The SCNAS was trained for 200 epochs with a batch size of 4, which took one day on 4 V100 GPUs. In this SCNAS training, the ADAM optimizer were used where the initial learning rates/beta parameters were as set to be 0.025/(0.1, 0.001) for training operation parameters \(\varTheta \) and 0.003/(0.5, 0.999) for training architecture parameters \(\alpha \). If a plateau for 20 epochs on the training loss was detected, the learning rate was reduced by a factor of 10. When retraining the SCNAS models as well as training the 3D U-ResNet models, an initial learning rate of 0.0003 and beta parameters of (0.9, 0.999) for the ADAM optimizer were used with a batch size of 8, where the learning rate was reduced by a factor of 5 if a training loss was not reduced for 30 epochs, and the iteration was terminated either if it lasted for 500 epochs or if the learning rate was smaller than \(10^{-7}\). The loss function for both 3D U-ResNet and SCNAS is the Jaccard distance [3, 5, 15]. We empirically observed that the Jaccard distance slightly outperformed the dice loss [2] in both models.

Table 1. Average dice similarity coefficients (%) on three tasks of MSD. [2] obtained their 3D nnU-Net results by model selection based on the validation loss.

Results. Table 1 shows that the SCNAS produced better architectures than the (human-designed) 3D U-ResNet in terms of the overall performances. Especially, the performances of SCNAS are comparable or even better than those of the 3D nnU-Net [2]. Here, it should be noted that the 3D nnU-Net performed model selection based on the validation loss during their 5-fold CV while ours did not take any validation result into account during training. On the heart and lung segmentation tasks, which have only 20 and 64 labeled images, respectively, the 3D U-ResNet as well as the SCNAS can be prone to overfitting on the training set.
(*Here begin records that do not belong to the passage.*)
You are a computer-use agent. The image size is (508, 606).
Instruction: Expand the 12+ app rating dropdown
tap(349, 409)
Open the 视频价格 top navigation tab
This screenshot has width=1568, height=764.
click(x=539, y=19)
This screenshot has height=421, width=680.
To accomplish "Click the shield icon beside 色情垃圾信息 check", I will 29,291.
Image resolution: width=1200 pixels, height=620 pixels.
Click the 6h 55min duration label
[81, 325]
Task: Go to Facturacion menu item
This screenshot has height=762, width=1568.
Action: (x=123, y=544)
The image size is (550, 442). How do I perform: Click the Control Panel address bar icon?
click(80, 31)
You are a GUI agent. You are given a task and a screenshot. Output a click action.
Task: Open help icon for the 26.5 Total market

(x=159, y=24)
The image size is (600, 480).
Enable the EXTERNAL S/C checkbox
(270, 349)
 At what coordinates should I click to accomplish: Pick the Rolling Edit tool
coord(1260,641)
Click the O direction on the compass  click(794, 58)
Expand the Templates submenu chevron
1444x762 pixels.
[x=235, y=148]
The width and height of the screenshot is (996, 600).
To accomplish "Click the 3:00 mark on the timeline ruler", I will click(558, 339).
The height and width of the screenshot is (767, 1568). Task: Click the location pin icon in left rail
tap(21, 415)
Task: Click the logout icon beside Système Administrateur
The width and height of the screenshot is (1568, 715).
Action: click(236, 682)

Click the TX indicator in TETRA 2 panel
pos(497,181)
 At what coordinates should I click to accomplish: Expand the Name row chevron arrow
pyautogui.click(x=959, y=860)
Therefore, we transferred the found architecture by SCNAS from the first CV fold of the brain tumor task having 484 labeled images to these tasks. For this, we modified the stem cell architecture to match the number of input channels according to each task, and the operation parameters in the transferred architecture were retrained from scratch on each task. As a result, the transferred architecture from the brain tumor task achieved better generalization performances in comparison to their own NAS results. Figure 2 shows the optimized cell architectures by SCNAS on the brain tumor task. We conjecture that the selected dilated convolutions are helpful to reflect a more global context for improving segmentation results. Example input images and the corresponding segmentation outputs from the brain tumor task are presented in Fig. 3, which shows better segmentation results by SCNAS compared to 3D U-ResNet.

Fig. 2.
figure 2

The found cell architectures by SCNAS on the brain tumor task (first CV fold).

Fig. 3.
figure 3

Segmentation results on the brain tumor task from the 3D U-ResNet and the SCNAS. The first four images from left show the MRI sequences used as input channels. The last image shows the ground truth.

4 Conclusion

In this work, a complete NAS framework for automatically designing an architecture is proposed and demonstrated on the benchmark dataset of 3D medical image segmentation tasks. In the proposed framework, NAS is formulated as finding the optimal structure of four types of cells composing an encoder as well as a decoder. We introduce a novel stochastic sampling algorithm which results in significant improvement in terms of the scalability suitable for handling high-resolution 3D medical images. Empirical evaluation demonstrates that the automatically optimized network via the proposed NAS outperforms the manually designed 3D U-Net, and the learned architecture is successfully transferred to different segmentation tasks.